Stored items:
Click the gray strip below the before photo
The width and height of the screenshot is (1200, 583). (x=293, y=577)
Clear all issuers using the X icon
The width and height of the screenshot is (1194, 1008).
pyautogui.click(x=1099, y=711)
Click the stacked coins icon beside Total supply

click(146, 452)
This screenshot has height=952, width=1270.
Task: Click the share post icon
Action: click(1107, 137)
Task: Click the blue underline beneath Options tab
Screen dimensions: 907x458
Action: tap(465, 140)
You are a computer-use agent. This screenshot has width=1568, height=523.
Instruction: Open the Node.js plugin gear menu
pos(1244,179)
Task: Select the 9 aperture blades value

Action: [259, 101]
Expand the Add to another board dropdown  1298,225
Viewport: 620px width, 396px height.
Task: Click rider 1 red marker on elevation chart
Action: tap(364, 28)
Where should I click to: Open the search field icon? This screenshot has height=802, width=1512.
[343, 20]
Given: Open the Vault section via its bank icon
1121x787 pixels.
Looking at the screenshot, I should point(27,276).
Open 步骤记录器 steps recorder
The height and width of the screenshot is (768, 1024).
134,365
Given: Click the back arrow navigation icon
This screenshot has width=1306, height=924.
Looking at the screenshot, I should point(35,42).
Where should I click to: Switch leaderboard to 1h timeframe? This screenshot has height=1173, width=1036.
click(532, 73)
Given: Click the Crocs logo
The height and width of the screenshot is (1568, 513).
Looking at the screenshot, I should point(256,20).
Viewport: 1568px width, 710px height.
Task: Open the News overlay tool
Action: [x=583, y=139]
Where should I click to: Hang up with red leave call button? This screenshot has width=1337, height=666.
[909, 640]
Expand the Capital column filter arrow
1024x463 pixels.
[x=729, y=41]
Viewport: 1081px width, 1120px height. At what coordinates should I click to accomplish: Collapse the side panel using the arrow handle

> _Work order_
Once more, write out the records exactly as they are.

> _Response box_
Click the gray strip below the before photo
The width and height of the screenshot is (1200, 583). (x=293, y=577)
Clear all issuers using the X icon
The width and height of the screenshot is (1194, 1008).
pyautogui.click(x=1099, y=711)
Click the stacked coins icon beside Total supply

click(146, 452)
This screenshot has height=952, width=1270.
Task: Click the share post icon
Action: click(1107, 137)
Task: Click the blue underline beneath Options tab
Screen dimensions: 907x458
Action: tap(465, 140)
You are a computer-use agent. This screenshot has width=1568, height=523.
Instruction: Open the Node.js plugin gear menu
pos(1244,179)
Task: Select the 9 aperture blades value

Action: [259, 101]
Expand the Add to another board dropdown  1298,225
Viewport: 620px width, 396px height.
Task: Click rider 1 red marker on elevation chart
Action: tap(364, 28)
Where should I click to: Open the search field icon? This screenshot has height=802, width=1512.
[343, 20]
Given: Open the Vault section via its bank icon
1121x787 pixels.
Looking at the screenshot, I should point(27,276).
Open 步骤记录器 steps recorder
The height and width of the screenshot is (768, 1024).
134,365
Given: Click the back arrow navigation icon
This screenshot has width=1306, height=924.
Looking at the screenshot, I should point(35,42).
Where should I click to: Switch leaderboard to 1h timeframe? This screenshot has height=1173, width=1036.
click(532, 73)
Given: Click the Crocs logo
The height and width of the screenshot is (1568, 513).
Looking at the screenshot, I should point(256,20).
Viewport: 1568px width, 710px height.
Task: Open the News overlay tool
Action: [x=583, y=139]
Where should I click to: Hang up with red leave call button? This screenshot has width=1337, height=666.
[909, 640]
Expand the Capital column filter arrow
1024x463 pixels.
[x=729, y=41]
Viewport: 1081px width, 1120px height. At what coordinates should I click to accomplish: Collapse the side panel using the arrow handle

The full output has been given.